Alicia tiene ocho años y una amiga que se llama Clecla, que es rubia y castaña a la vez. Ambas viven juntas con sus respectivos padres (Julio Medem y Paco Manuel, respectivamente) y se ayudan en todo. Se quieren mucho y se dan besos muy buenos.
Clecla es la protagonista junto con la propia Alicia Medem, hija del director y que, además, dará nombre a la productoraAlicia produce. Así, el director ofrece una pequeña pieza de tres minutos y medio donde su propia hija nos cuenta las curiosidades más íntimas de su mejor amiga. Un cortometraje insólito y verdaderamente humano que, de la mano con el humor, lleva a la reflexión gracias a la lección de una niña de ocho años con Síndrome de Down.
Sin embargo, no es el único trabajo que el director nos regala de algo tan cercano a él como sus hijas.
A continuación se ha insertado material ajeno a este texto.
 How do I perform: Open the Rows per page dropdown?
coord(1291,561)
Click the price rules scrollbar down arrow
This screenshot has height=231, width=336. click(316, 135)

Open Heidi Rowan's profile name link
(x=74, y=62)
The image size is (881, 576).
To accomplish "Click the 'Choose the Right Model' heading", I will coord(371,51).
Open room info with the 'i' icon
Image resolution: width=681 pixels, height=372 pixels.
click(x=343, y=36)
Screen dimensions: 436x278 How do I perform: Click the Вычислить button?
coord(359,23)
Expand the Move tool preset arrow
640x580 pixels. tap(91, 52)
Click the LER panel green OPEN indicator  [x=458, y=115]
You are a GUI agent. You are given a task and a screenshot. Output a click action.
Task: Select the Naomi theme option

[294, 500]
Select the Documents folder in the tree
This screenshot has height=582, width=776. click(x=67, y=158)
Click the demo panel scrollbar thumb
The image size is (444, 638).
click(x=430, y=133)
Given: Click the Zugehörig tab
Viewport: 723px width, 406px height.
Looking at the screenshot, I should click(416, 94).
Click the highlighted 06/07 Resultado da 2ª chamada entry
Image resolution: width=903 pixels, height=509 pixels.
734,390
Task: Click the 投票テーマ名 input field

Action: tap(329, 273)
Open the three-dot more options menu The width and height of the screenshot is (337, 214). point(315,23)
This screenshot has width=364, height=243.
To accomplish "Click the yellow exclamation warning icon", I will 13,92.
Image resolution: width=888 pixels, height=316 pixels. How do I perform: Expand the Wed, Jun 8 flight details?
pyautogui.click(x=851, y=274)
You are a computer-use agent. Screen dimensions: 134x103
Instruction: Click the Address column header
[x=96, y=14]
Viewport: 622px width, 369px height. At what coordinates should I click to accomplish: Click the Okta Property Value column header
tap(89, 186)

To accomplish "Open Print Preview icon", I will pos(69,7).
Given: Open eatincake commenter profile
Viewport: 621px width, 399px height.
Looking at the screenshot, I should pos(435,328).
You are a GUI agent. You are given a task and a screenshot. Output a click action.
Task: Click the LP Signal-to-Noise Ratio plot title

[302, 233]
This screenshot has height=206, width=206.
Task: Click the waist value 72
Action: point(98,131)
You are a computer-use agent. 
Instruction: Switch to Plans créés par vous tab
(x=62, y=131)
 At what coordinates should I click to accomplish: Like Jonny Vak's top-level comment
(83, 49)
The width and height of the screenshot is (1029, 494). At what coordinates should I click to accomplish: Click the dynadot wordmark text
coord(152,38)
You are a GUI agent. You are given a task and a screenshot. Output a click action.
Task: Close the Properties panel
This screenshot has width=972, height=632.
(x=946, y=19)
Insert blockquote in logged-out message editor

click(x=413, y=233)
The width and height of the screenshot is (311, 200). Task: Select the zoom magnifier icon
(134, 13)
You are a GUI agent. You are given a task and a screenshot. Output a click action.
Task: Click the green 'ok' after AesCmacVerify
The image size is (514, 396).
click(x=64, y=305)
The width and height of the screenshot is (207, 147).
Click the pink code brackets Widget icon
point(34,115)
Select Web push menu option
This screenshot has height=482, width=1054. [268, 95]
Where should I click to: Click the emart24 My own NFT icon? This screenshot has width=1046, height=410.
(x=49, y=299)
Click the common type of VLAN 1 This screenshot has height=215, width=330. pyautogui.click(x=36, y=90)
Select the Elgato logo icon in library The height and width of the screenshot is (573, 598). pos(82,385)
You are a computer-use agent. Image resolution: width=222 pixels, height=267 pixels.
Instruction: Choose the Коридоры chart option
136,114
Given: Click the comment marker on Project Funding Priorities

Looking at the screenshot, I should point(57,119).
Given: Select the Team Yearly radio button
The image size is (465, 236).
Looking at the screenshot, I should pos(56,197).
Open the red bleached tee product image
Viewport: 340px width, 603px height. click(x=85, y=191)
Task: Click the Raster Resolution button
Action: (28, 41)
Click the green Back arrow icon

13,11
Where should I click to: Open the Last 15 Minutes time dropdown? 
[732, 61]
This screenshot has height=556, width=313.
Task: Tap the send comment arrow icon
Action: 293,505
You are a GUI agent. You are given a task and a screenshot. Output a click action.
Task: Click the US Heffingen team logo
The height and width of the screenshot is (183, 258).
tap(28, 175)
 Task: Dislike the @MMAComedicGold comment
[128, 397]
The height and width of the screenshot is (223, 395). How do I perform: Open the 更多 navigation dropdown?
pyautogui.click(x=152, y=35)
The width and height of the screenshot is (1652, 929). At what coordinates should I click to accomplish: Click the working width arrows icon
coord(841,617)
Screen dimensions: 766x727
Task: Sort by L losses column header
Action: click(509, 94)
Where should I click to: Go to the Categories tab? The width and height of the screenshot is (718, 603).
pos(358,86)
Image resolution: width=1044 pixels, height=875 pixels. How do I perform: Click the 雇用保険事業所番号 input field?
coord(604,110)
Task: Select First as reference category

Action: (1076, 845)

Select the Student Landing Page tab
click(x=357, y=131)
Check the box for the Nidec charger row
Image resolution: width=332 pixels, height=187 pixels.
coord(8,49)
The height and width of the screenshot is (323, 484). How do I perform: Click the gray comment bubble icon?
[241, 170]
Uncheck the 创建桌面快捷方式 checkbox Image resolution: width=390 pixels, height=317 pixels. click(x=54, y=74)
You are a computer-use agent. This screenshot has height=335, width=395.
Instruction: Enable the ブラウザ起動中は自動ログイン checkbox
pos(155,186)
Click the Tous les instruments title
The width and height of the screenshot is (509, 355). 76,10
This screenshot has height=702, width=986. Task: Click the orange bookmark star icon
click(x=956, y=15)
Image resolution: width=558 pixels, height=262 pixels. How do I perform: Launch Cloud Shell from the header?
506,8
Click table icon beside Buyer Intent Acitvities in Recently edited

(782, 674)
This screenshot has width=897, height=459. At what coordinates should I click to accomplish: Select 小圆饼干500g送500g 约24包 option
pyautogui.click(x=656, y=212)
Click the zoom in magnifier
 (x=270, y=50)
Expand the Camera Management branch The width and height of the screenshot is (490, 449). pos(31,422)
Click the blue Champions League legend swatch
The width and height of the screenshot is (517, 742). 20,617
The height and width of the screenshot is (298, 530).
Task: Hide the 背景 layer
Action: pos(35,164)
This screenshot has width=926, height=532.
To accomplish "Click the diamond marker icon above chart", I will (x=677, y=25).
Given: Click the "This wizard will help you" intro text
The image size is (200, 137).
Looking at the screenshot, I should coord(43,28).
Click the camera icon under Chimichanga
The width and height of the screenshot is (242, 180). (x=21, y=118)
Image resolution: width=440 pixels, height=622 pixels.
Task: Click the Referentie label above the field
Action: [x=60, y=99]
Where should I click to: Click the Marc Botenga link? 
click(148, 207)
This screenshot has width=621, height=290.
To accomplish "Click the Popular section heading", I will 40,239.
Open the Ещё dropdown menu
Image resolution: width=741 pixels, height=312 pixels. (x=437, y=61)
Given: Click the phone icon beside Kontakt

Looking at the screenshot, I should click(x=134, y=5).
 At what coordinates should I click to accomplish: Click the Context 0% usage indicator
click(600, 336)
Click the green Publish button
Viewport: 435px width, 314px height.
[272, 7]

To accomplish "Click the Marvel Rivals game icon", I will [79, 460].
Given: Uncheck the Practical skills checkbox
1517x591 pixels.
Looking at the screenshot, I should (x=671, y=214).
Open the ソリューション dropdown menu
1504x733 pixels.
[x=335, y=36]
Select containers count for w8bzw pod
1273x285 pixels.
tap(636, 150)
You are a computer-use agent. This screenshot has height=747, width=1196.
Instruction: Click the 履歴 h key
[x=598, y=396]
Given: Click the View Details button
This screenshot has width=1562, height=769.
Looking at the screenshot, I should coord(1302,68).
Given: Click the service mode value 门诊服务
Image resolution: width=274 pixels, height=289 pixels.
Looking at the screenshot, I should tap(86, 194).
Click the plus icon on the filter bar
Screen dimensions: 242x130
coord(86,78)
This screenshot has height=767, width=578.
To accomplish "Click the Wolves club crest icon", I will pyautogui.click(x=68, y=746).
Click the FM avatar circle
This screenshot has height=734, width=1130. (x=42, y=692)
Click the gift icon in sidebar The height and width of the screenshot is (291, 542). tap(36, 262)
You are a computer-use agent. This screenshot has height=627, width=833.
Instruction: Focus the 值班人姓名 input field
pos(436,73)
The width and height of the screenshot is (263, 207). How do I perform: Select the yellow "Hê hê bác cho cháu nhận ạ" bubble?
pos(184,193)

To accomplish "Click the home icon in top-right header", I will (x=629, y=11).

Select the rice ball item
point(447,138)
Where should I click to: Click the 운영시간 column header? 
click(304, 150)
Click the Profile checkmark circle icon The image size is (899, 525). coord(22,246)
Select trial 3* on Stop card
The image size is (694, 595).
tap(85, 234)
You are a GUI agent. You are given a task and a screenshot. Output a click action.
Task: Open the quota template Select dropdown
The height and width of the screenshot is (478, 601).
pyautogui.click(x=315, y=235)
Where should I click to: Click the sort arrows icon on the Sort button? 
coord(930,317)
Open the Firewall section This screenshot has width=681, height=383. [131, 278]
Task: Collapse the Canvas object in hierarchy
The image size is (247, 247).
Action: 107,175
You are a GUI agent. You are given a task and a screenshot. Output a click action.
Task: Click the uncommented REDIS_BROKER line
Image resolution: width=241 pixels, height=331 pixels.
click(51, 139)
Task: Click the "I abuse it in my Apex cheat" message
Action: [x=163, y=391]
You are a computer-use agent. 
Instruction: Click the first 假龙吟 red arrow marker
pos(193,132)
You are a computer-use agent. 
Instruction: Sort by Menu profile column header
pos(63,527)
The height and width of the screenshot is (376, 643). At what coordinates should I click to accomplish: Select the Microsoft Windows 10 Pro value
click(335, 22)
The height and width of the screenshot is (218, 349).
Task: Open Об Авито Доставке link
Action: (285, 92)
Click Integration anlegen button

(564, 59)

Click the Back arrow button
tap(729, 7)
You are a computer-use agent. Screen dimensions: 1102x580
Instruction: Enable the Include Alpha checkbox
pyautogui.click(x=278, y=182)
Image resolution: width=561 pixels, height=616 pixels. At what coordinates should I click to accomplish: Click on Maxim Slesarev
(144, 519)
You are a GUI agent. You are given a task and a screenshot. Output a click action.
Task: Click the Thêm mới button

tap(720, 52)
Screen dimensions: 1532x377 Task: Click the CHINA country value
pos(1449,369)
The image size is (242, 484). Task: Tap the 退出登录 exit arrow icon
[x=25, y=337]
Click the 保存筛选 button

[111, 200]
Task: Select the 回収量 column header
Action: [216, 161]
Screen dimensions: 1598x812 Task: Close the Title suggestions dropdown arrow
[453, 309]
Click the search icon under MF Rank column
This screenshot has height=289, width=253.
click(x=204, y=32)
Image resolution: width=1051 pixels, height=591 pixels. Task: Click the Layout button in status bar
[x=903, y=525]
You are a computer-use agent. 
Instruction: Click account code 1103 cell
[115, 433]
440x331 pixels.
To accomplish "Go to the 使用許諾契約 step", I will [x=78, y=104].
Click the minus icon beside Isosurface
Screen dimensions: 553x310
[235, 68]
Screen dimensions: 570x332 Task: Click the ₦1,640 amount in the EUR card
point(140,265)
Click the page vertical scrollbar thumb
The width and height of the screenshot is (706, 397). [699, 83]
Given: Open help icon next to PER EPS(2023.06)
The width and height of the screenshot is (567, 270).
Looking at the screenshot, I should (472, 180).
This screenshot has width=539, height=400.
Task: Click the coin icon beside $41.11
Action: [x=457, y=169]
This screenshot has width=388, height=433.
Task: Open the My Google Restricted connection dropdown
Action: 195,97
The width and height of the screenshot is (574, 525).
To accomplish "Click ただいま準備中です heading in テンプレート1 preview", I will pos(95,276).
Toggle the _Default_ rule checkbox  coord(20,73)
En las ramas de Ana (2007), Medem nos enseña a su otra hija, así como su particular e increíble mente infantil. Son muchos los cortometrajes que el director ha dejado para su carrera, convirtiéndose, como en la mayoría de los casos, en sus primeros trabajos como productor. El ciego (1974), Si yo fuera poeta (1981), Martin (1988) o ¡Hay motivo! (2004).